What to do
The records that follow must be printed exactly as they are.

[Saved entries]
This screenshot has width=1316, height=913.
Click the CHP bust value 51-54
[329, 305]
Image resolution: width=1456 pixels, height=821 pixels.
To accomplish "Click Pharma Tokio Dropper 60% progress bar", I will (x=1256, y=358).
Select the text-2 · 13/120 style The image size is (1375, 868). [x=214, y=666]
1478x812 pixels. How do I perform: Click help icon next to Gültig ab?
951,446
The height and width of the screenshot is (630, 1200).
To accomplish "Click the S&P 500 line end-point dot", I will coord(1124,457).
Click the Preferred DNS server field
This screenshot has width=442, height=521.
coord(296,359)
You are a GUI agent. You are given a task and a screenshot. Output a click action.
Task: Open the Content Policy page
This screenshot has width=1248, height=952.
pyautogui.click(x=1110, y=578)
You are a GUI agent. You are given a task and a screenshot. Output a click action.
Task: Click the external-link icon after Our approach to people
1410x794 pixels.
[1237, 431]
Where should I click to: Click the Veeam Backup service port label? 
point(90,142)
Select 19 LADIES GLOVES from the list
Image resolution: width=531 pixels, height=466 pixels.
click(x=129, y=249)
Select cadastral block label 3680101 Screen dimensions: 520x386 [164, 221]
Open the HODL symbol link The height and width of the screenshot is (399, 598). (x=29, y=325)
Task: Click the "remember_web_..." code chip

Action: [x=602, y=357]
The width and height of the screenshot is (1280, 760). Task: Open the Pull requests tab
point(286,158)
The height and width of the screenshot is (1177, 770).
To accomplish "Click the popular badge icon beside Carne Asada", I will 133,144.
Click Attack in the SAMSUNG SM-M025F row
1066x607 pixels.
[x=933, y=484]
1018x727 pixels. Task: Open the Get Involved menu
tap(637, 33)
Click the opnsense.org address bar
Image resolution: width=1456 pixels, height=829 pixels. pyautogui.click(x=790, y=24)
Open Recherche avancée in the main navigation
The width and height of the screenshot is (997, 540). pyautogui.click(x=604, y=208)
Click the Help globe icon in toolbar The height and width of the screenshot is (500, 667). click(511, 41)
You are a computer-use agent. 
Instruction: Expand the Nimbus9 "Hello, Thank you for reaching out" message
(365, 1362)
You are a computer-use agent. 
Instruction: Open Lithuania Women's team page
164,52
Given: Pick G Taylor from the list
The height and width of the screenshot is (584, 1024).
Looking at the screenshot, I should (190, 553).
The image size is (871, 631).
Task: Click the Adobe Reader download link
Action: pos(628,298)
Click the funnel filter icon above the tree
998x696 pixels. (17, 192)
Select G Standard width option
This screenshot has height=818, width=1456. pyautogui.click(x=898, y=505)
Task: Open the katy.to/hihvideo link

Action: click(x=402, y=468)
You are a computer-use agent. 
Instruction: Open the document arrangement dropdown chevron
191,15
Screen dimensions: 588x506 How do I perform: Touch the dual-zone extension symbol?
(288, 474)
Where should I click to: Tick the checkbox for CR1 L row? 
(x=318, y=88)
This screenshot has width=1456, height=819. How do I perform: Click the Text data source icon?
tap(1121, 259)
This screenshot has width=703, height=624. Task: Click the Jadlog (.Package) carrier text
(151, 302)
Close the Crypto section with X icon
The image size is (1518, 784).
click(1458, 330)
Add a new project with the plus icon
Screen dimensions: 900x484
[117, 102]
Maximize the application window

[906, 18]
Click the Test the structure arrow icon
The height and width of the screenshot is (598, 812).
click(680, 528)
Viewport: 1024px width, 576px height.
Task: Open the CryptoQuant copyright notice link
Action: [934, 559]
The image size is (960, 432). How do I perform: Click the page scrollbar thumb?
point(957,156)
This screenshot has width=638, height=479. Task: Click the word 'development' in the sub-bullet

Answer section
This screenshot has width=1316, height=913.
Click the CHP bust value 51-54
[329, 305]
Image resolution: width=1456 pixels, height=821 pixels.
To accomplish "Click Pharma Tokio Dropper 60% progress bar", I will (x=1256, y=358).
Select the text-2 · 13/120 style The image size is (1375, 868). [x=214, y=666]
1478x812 pixels. How do I perform: Click help icon next to Gültig ab?
951,446
The height and width of the screenshot is (630, 1200).
To accomplish "Click the S&P 500 line end-point dot", I will coord(1124,457).
Click the Preferred DNS server field
This screenshot has width=442, height=521.
coord(296,359)
You are a GUI agent. You are given a task and a screenshot. Output a click action.
Task: Open the Content Policy page
This screenshot has width=1248, height=952.
pyautogui.click(x=1110, y=578)
You are a GUI agent. You are given a task and a screenshot. Output a click action.
Task: Click the external-link icon after Our approach to people
1410x794 pixels.
[1237, 431]
Where should I click to: Click the Veeam Backup service port label? 
point(90,142)
Select 19 LADIES GLOVES from the list
Image resolution: width=531 pixels, height=466 pixels.
click(x=129, y=249)
Select cadastral block label 3680101 Screen dimensions: 520x386 [164, 221]
Open the HODL symbol link The height and width of the screenshot is (399, 598). (x=29, y=325)
Task: Click the "remember_web_..." code chip

Action: [x=602, y=357]
The width and height of the screenshot is (1280, 760). Task: Open the Pull requests tab
point(286,158)
The height and width of the screenshot is (1177, 770).
To accomplish "Click the popular badge icon beside Carne Asada", I will 133,144.
Click Attack in the SAMSUNG SM-M025F row
1066x607 pixels.
[x=933, y=484]
1018x727 pixels. Task: Open the Get Involved menu
tap(637, 33)
Click the opnsense.org address bar
Image resolution: width=1456 pixels, height=829 pixels. pyautogui.click(x=790, y=24)
Open Recherche avancée in the main navigation
The width and height of the screenshot is (997, 540). pyautogui.click(x=604, y=208)
Click the Help globe icon in toolbar The height and width of the screenshot is (500, 667). click(511, 41)
You are a computer-use agent. 
Instruction: Expand the Nimbus9 "Hello, Thank you for reaching out" message
(365, 1362)
You are a computer-use agent. 
Instruction: Open Lithuania Women's team page
164,52
Given: Pick G Taylor from the list
The height and width of the screenshot is (584, 1024).
Looking at the screenshot, I should (190, 553).
The image size is (871, 631).
Task: Click the Adobe Reader download link
Action: pos(628,298)
Click the funnel filter icon above the tree
998x696 pixels. (17, 192)
Select G Standard width option
This screenshot has height=818, width=1456. pyautogui.click(x=898, y=505)
Task: Open the katy.to/hihvideo link

Action: click(x=402, y=468)
You are a computer-use agent. 
Instruction: Open the document arrangement dropdown chevron
191,15
Screen dimensions: 588x506 How do I perform: Touch the dual-zone extension symbol?
(288, 474)
Where should I click to: Tick the checkbox for CR1 L row? 
(x=318, y=88)
This screenshot has width=1456, height=819. How do I perform: Click the Text data source icon?
tap(1121, 259)
This screenshot has width=703, height=624. Task: Click the Jadlog (.Package) carrier text
(151, 302)
Close the Crypto section with X icon
The image size is (1518, 784).
click(1458, 330)
Add a new project with the plus icon
Screen dimensions: 900x484
[117, 102]
Maximize the application window

[906, 18]
Click the Test the structure arrow icon
The height and width of the screenshot is (598, 812).
click(680, 528)
Viewport: 1024px width, 576px height.
Task: Open the CryptoQuant copyright notice link
Action: [934, 559]
The image size is (960, 432). How do I perform: Click the page scrollbar thumb?
point(957,156)
This screenshot has width=638, height=479. Task: Click the word 'development' in the sub-bullet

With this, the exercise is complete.